INPUT DATA:
══════════

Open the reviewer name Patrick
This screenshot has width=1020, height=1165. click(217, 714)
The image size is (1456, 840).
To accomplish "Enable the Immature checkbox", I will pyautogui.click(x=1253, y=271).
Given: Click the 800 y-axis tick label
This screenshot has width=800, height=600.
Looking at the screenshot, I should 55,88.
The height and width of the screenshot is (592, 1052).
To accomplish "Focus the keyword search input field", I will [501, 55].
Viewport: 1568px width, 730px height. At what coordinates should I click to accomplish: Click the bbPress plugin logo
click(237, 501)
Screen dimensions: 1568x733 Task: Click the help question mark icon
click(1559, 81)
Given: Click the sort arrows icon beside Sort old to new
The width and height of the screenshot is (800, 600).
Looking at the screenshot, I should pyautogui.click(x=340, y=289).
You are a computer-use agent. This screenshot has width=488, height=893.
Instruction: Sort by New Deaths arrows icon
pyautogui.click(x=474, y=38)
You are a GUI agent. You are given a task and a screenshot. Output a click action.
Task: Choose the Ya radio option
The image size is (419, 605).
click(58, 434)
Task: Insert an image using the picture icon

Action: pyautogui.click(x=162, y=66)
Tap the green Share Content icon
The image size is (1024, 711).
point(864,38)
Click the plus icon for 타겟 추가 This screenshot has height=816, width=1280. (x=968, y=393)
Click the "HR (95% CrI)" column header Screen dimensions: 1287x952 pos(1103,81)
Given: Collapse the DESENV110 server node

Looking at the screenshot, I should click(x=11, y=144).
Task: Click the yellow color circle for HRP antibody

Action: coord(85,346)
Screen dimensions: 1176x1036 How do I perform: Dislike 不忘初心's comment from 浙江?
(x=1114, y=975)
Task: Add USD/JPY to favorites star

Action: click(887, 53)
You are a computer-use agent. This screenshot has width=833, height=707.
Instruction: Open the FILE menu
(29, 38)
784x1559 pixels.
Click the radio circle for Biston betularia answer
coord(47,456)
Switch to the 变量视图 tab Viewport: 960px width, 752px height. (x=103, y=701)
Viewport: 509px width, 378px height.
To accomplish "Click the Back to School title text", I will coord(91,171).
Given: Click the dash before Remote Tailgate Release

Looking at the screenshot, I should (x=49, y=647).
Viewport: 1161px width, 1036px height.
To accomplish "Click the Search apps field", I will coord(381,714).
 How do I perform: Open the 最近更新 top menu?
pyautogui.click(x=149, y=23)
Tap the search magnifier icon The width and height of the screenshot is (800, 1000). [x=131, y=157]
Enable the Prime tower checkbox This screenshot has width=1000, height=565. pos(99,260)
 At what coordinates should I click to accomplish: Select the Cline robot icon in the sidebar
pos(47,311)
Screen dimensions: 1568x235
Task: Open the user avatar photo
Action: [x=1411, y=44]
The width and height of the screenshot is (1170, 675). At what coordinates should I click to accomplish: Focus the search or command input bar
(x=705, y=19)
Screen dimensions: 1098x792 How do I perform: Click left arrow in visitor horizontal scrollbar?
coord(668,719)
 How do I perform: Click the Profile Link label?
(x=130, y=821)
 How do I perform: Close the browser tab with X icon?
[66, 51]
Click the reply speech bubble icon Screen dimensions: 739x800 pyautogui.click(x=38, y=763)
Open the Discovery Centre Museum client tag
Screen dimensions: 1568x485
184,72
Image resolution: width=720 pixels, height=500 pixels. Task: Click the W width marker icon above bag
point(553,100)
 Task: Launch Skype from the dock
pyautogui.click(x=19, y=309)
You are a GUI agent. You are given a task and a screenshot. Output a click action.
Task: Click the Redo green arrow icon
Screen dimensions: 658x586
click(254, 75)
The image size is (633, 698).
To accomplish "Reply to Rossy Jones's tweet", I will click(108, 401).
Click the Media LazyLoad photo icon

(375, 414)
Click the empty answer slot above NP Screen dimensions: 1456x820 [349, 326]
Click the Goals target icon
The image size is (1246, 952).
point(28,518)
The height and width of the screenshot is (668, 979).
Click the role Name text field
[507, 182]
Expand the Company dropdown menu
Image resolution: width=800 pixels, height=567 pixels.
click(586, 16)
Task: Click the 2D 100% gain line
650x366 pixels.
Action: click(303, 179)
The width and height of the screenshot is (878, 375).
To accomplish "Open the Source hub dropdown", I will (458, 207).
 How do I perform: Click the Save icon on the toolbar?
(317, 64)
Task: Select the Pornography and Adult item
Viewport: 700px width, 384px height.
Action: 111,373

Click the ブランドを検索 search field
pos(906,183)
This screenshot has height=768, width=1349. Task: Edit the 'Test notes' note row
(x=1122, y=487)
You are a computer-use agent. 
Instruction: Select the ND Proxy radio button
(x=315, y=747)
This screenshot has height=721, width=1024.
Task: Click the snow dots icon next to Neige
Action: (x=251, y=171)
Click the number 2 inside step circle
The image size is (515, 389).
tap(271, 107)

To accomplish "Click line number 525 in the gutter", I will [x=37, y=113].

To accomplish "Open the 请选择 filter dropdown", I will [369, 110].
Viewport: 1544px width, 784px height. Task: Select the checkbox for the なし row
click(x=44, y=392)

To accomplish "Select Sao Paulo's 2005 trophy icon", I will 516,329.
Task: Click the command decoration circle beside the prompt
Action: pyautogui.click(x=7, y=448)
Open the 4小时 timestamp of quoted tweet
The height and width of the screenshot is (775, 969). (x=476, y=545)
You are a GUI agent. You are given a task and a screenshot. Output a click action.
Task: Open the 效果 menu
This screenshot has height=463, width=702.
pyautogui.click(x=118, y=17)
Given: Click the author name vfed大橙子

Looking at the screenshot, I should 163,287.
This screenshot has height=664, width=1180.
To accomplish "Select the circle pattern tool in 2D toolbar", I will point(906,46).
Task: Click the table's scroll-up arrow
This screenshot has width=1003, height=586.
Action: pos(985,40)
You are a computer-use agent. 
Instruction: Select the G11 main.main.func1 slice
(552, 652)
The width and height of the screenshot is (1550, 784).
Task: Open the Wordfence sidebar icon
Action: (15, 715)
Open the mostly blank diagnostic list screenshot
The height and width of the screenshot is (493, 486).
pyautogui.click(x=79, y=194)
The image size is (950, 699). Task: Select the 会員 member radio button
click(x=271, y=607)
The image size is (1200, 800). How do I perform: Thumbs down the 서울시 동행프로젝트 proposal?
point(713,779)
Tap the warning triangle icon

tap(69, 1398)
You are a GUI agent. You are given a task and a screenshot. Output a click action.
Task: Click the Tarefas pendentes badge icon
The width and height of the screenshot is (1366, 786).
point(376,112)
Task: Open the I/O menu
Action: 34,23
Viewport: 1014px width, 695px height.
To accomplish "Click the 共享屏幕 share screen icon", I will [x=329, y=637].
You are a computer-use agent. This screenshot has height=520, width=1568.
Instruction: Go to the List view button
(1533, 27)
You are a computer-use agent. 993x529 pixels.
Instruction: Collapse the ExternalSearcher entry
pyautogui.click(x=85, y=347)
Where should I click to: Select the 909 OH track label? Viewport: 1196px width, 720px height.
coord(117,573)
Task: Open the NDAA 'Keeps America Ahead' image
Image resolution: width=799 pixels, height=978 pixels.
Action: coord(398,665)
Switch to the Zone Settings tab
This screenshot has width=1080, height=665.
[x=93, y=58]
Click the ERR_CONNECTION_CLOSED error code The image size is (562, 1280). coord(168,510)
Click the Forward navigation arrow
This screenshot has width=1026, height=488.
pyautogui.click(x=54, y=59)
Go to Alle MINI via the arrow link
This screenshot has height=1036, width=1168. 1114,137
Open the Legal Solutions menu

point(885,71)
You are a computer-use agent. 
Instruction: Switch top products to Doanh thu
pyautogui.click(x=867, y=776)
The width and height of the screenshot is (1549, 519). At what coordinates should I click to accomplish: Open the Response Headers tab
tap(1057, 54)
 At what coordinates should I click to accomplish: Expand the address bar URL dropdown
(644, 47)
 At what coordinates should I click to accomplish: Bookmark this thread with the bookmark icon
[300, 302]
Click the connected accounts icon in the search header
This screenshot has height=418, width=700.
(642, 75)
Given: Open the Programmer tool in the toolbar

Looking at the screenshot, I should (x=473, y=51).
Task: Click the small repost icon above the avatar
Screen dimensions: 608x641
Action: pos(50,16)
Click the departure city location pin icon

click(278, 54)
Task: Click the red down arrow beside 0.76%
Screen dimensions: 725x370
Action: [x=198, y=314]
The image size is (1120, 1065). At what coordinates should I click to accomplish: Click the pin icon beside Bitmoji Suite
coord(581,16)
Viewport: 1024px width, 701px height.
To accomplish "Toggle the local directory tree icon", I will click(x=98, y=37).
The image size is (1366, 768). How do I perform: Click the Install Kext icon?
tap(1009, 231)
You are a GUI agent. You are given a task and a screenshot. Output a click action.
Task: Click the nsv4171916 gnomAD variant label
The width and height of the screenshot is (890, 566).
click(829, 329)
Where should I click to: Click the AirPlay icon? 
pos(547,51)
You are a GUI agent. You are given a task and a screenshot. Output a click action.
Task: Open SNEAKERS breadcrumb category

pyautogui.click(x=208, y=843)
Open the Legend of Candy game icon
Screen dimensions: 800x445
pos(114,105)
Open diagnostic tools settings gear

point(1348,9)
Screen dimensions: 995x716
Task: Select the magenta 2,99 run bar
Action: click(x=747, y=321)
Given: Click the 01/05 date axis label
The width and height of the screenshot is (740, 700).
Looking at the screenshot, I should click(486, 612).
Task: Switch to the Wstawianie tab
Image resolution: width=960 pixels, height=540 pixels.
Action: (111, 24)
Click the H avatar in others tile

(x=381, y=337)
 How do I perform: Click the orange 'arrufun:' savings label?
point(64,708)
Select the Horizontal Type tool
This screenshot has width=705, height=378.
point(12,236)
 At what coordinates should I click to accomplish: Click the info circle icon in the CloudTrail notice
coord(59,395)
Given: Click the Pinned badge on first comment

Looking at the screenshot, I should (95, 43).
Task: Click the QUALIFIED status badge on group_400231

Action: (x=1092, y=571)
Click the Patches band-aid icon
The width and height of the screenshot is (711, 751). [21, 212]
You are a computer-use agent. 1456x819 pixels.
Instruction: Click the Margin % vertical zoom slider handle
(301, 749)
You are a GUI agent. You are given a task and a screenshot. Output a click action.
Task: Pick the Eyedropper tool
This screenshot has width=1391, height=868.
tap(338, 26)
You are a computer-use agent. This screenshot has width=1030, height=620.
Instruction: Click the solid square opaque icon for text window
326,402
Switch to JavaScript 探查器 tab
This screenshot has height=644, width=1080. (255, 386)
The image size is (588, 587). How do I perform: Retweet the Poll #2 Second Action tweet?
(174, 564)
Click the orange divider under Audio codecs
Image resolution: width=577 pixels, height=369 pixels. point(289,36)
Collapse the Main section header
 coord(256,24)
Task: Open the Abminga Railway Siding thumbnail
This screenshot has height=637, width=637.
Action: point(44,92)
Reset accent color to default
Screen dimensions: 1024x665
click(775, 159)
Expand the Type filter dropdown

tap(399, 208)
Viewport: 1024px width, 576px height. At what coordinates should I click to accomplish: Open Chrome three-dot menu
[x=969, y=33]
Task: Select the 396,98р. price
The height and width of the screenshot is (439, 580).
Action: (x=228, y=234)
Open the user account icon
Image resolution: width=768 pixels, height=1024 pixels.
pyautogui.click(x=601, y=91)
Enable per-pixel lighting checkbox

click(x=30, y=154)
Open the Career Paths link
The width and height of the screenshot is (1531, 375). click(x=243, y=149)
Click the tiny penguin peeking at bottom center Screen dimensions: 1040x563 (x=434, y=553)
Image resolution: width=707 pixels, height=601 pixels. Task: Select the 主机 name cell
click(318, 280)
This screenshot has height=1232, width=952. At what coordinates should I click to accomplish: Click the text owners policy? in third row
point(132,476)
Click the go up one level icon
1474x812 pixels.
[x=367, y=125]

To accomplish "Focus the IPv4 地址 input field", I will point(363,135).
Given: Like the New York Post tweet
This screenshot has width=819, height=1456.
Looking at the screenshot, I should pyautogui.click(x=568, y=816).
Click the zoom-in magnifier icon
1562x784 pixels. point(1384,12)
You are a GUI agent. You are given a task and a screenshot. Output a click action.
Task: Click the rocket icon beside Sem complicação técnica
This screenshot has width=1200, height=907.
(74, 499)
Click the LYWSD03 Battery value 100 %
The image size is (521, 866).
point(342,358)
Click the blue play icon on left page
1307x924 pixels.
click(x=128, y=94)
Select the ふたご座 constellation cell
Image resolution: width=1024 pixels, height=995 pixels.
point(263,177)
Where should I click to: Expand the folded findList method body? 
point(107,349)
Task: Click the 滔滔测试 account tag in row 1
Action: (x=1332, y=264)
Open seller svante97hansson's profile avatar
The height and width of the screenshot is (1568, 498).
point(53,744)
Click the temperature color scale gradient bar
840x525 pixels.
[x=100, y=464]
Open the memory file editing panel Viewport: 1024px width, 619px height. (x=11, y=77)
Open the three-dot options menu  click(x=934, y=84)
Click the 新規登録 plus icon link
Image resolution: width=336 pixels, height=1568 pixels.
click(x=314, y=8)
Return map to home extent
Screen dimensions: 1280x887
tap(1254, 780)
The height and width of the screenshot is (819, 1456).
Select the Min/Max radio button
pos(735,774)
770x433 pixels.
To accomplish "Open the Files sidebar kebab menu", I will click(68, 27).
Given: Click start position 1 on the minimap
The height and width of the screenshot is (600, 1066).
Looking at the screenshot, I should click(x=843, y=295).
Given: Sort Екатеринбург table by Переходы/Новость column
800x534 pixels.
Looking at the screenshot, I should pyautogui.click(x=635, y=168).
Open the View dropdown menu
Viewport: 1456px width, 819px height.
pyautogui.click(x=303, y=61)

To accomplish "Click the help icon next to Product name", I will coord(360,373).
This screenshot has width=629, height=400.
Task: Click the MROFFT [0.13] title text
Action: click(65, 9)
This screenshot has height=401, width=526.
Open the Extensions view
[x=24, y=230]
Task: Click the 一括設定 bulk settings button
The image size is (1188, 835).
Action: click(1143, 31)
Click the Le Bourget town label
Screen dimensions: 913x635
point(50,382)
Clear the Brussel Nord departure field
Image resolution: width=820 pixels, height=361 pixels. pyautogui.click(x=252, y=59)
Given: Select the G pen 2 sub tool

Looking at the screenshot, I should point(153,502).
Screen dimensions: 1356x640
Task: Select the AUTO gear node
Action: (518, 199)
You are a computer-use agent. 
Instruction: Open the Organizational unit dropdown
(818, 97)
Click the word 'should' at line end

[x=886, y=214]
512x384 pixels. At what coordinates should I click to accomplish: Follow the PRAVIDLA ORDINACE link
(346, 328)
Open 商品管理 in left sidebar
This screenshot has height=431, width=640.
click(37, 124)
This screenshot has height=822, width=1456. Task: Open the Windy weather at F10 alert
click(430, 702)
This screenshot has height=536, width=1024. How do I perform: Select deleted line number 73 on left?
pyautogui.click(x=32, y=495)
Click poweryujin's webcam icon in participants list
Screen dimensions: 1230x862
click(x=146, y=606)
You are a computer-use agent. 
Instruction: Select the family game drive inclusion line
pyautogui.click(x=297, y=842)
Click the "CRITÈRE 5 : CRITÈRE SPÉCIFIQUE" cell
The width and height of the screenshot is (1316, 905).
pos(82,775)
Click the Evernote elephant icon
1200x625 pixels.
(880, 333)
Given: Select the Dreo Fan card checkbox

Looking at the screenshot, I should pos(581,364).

══════════

Across the entries above, work out how many lines include the string "table", and report only that figure.

2